**Work order**.
A faithful copy is required: transcribe each line below exactly, minus the pictures.

**Given data**.
Segment Open

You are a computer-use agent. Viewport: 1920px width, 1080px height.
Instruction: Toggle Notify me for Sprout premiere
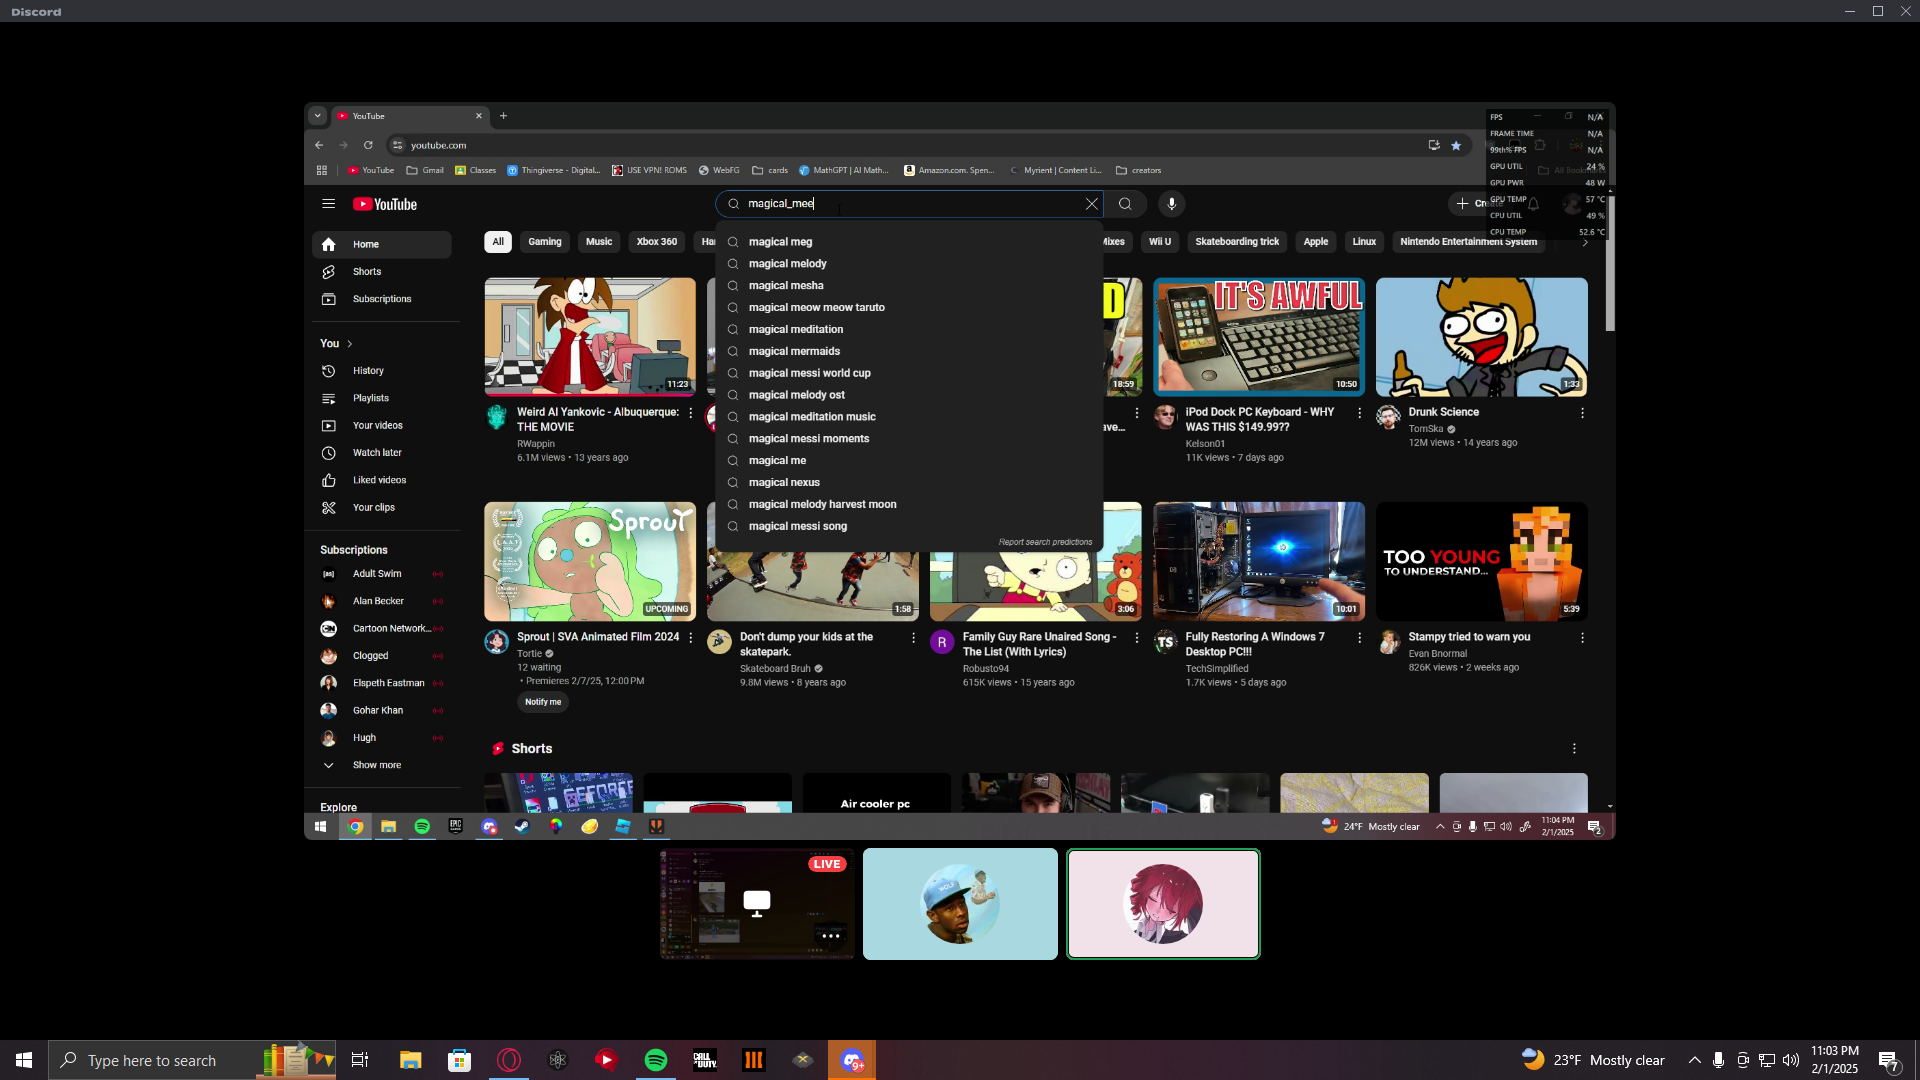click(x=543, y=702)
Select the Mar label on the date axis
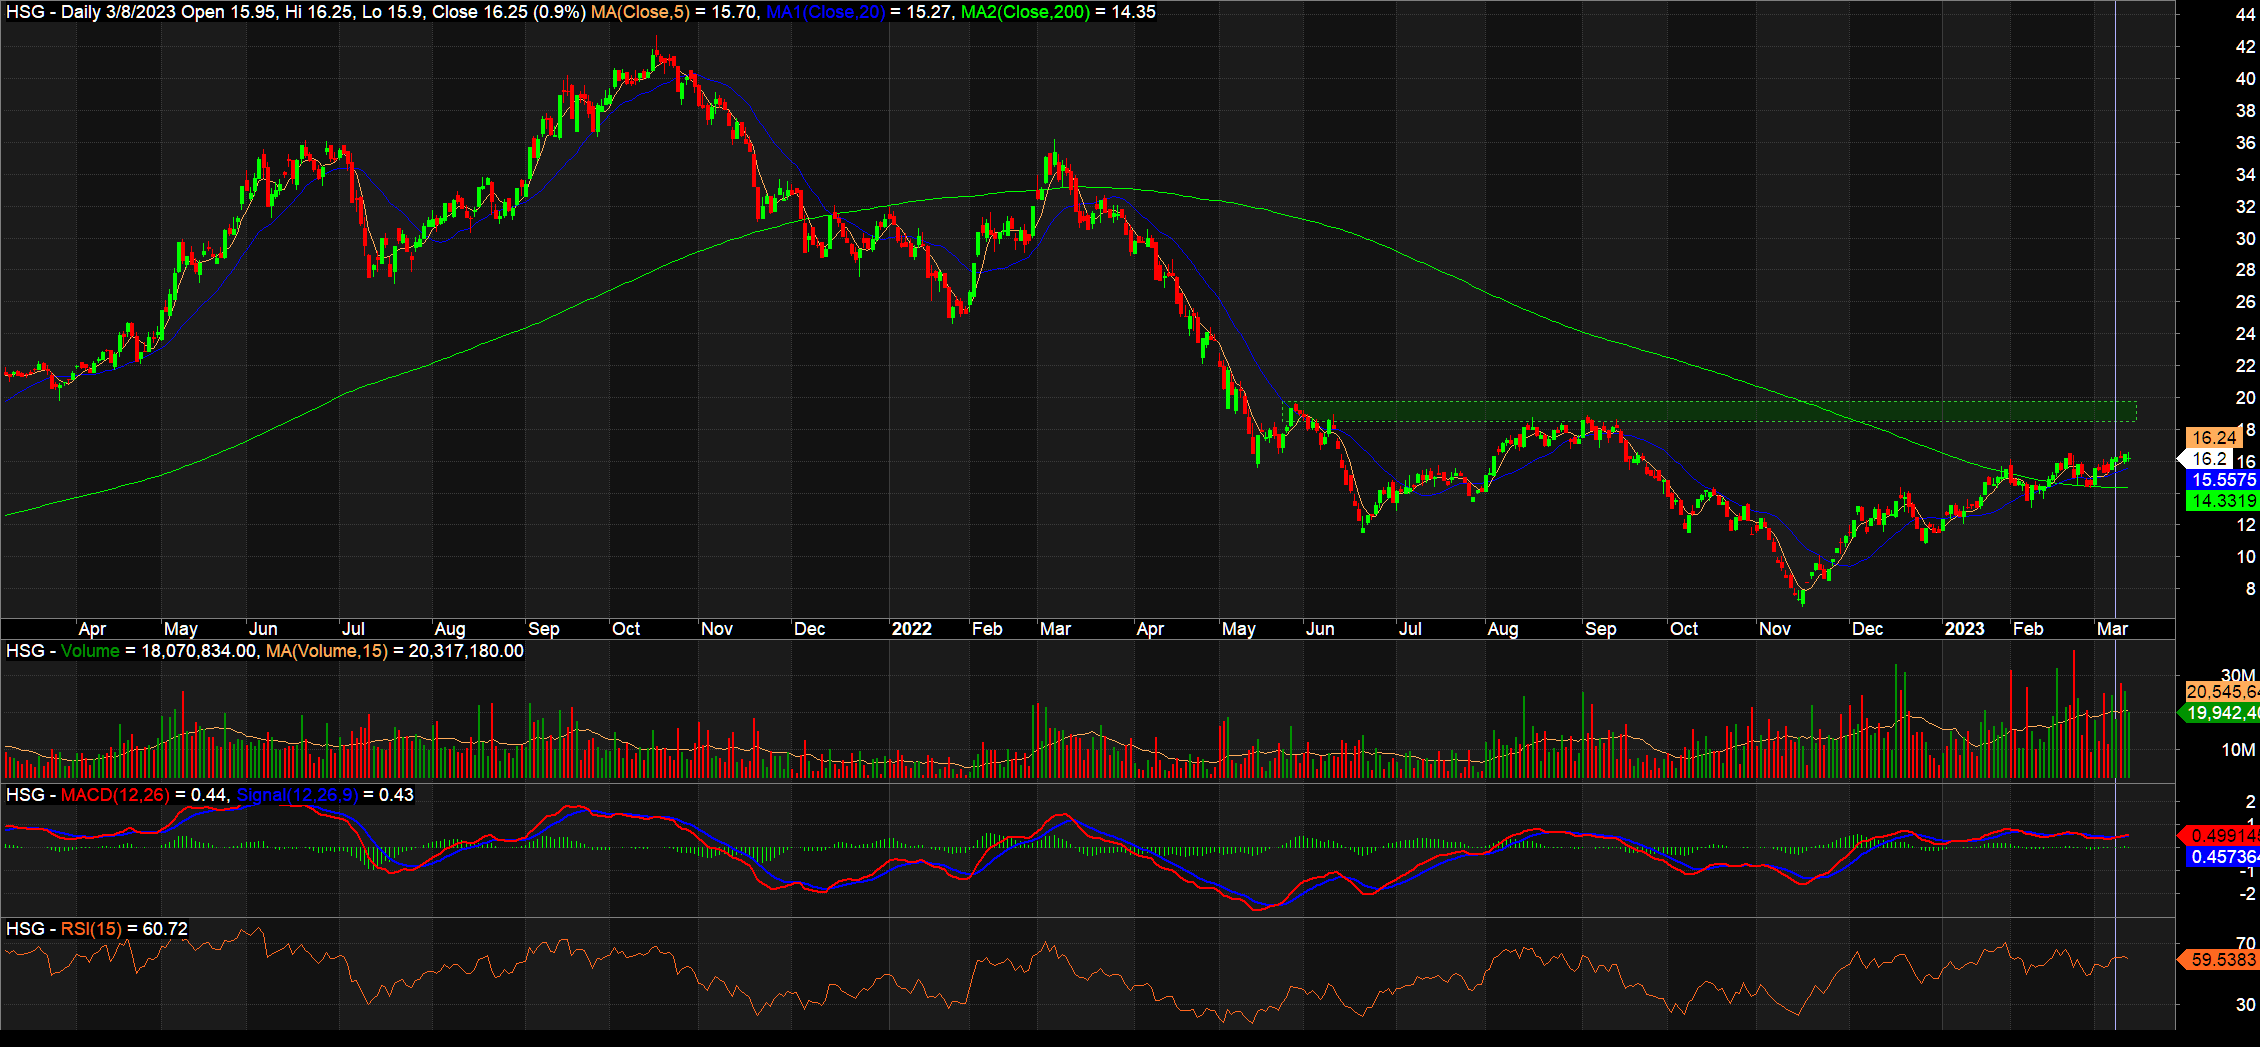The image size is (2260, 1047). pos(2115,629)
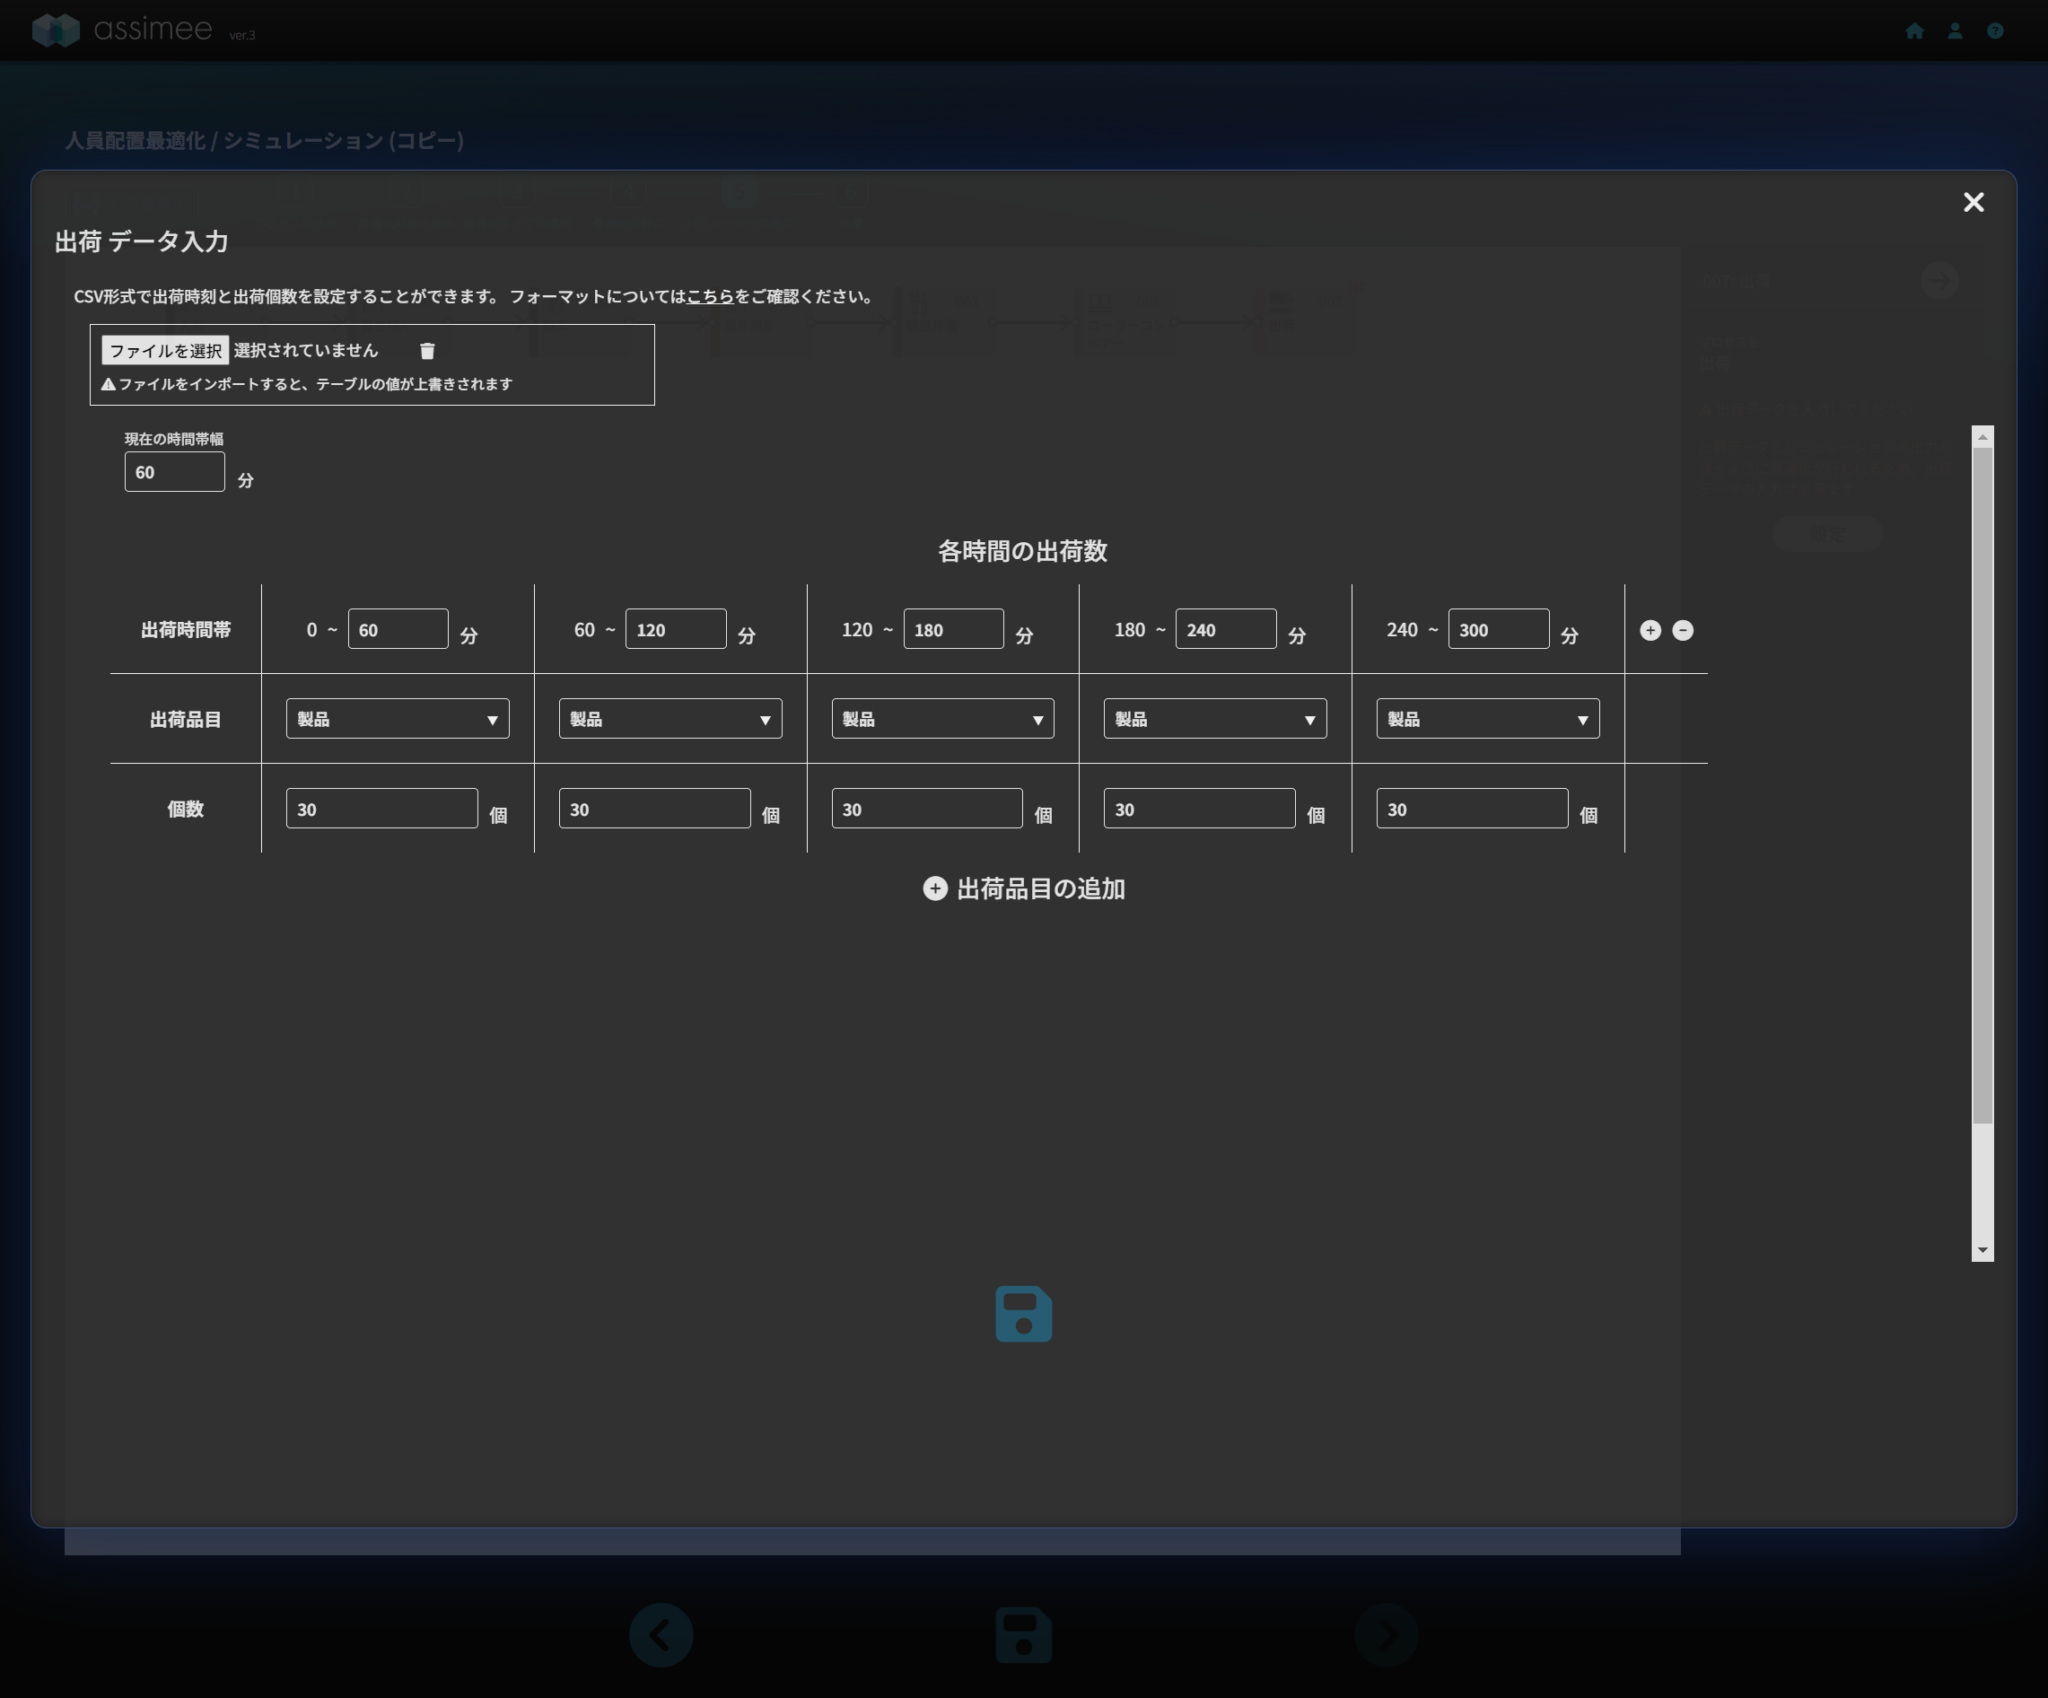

Segment Closed

**Answer area**.
You are a computer-use agent. Viewport: 1920px width, 1080px height.
Instruction: Toggle Notify me for Sprout premiere
click(x=543, y=702)
Select the Mar label on the date axis
The image size is (2260, 1047). pos(2115,629)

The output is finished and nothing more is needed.